## Task brief
Reproduce the following entries verbatim, each one complete.

───── Information

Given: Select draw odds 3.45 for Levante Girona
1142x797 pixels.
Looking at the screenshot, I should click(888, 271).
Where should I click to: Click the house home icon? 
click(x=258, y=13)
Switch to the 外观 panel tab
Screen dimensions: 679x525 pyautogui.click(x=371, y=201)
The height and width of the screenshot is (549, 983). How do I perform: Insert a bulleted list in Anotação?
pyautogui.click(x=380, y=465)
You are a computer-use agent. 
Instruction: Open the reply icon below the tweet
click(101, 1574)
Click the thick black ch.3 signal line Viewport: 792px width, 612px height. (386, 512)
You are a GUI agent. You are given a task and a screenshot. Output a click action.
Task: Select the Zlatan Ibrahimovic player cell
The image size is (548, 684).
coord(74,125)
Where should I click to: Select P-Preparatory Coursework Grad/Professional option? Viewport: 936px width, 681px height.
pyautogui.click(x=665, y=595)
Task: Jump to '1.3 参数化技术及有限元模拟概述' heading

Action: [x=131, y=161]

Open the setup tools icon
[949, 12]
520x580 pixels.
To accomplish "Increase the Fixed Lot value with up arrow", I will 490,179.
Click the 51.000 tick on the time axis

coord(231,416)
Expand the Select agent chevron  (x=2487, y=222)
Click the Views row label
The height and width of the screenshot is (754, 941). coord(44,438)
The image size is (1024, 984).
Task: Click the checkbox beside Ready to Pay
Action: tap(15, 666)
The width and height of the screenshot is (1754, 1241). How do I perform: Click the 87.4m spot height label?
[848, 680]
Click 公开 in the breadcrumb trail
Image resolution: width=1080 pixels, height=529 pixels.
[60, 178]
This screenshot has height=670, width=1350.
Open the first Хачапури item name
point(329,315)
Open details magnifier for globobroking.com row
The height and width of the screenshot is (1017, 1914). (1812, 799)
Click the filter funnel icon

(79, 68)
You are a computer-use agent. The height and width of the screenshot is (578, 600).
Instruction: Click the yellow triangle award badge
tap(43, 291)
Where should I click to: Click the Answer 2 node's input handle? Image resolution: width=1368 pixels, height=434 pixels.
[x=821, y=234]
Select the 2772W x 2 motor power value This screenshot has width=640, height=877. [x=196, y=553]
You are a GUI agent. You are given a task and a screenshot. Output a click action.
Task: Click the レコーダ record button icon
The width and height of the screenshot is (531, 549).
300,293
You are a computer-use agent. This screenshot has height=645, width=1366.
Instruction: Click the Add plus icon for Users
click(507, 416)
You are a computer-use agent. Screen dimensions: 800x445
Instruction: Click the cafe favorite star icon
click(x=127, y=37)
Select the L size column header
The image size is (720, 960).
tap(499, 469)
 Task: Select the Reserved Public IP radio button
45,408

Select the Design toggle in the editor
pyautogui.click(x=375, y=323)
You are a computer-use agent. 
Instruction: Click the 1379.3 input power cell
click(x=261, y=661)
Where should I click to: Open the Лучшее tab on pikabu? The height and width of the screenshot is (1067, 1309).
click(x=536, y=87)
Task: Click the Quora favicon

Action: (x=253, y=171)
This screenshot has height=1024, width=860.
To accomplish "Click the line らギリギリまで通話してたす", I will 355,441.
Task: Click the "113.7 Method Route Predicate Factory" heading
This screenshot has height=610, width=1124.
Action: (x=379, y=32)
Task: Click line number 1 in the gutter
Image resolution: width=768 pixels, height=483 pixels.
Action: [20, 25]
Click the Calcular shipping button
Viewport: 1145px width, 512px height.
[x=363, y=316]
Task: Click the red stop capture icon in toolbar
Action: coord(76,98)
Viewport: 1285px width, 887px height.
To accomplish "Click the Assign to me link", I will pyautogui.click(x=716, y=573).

──────────

## Written response
Given: Select draw odds 3.45 for Levante Girona
1142x797 pixels.
Looking at the screenshot, I should click(888, 271).
Where should I click to: Click the house home icon? 
click(x=258, y=13)
Switch to the 外观 panel tab
Screen dimensions: 679x525 pyautogui.click(x=371, y=201)
The height and width of the screenshot is (549, 983). How do I perform: Insert a bulleted list in Anotação?
pyautogui.click(x=380, y=465)
You are a computer-use agent. 
Instruction: Open the reply icon below the tweet
click(101, 1574)
Click the thick black ch.3 signal line Viewport: 792px width, 612px height. (386, 512)
You are a GUI agent. You are given a task and a screenshot. Output a click action.
Task: Select the Zlatan Ibrahimovic player cell
The image size is (548, 684).
coord(74,125)
Where should I click to: Select P-Preparatory Coursework Grad/Professional option? Viewport: 936px width, 681px height.
pyautogui.click(x=665, y=595)
Task: Jump to '1.3 参数化技术及有限元模拟概述' heading

Action: [x=131, y=161]

Open the setup tools icon
[949, 12]
520x580 pixels.
To accomplish "Increase the Fixed Lot value with up arrow", I will 490,179.
Click the 51.000 tick on the time axis

coord(231,416)
Expand the Select agent chevron  (x=2487, y=222)
Click the Views row label
The height and width of the screenshot is (754, 941). coord(44,438)
The image size is (1024, 984).
Task: Click the checkbox beside Ready to Pay
Action: tap(15, 666)
The width and height of the screenshot is (1754, 1241). How do I perform: Click the 87.4m spot height label?
[848, 680]
Click 公开 in the breadcrumb trail
Image resolution: width=1080 pixels, height=529 pixels.
[60, 178]
This screenshot has height=670, width=1350.
Open the first Хачапури item name
point(329,315)
Open details magnifier for globobroking.com row
The height and width of the screenshot is (1017, 1914). (1812, 799)
Click the filter funnel icon

(79, 68)
You are a computer-use agent. The height and width of the screenshot is (578, 600).
Instruction: Click the yellow triangle award badge
tap(43, 291)
Where should I click to: Click the Answer 2 node's input handle? Image resolution: width=1368 pixels, height=434 pixels.
[x=821, y=234]
Select the 2772W x 2 motor power value This screenshot has width=640, height=877. [x=196, y=553]
You are a GUI agent. You are given a task and a screenshot. Output a click action.
Task: Click the レコーダ record button icon
The width and height of the screenshot is (531, 549).
300,293
You are a computer-use agent. This screenshot has height=645, width=1366.
Instruction: Click the Add plus icon for Users
click(507, 416)
You are a computer-use agent. Screen dimensions: 800x445
Instruction: Click the cafe favorite star icon
click(x=127, y=37)
Select the L size column header
The image size is (720, 960).
tap(499, 469)
 Task: Select the Reserved Public IP radio button
45,408

Select the Design toggle in the editor
pyautogui.click(x=375, y=323)
You are a computer-use agent. 
Instruction: Click the 1379.3 input power cell
click(x=261, y=661)
Where should I click to: Open the Лучшее tab on pikabu? The height and width of the screenshot is (1067, 1309).
click(x=536, y=87)
Task: Click the Quora favicon

Action: (x=253, y=171)
This screenshot has height=1024, width=860.
To accomplish "Click the line らギリギリまで通話してたす", I will 355,441.
Task: Click the "113.7 Method Route Predicate Factory" heading
This screenshot has height=610, width=1124.
Action: (x=379, y=32)
Task: Click line number 1 in the gutter
Image resolution: width=768 pixels, height=483 pixels.
Action: [20, 25]
Click the Calcular shipping button
Viewport: 1145px width, 512px height.
[x=363, y=316]
Task: Click the red stop capture icon in toolbar
Action: coord(76,98)
Viewport: 1285px width, 887px height.
To accomplish "Click the Assign to me link", I will pyautogui.click(x=716, y=573).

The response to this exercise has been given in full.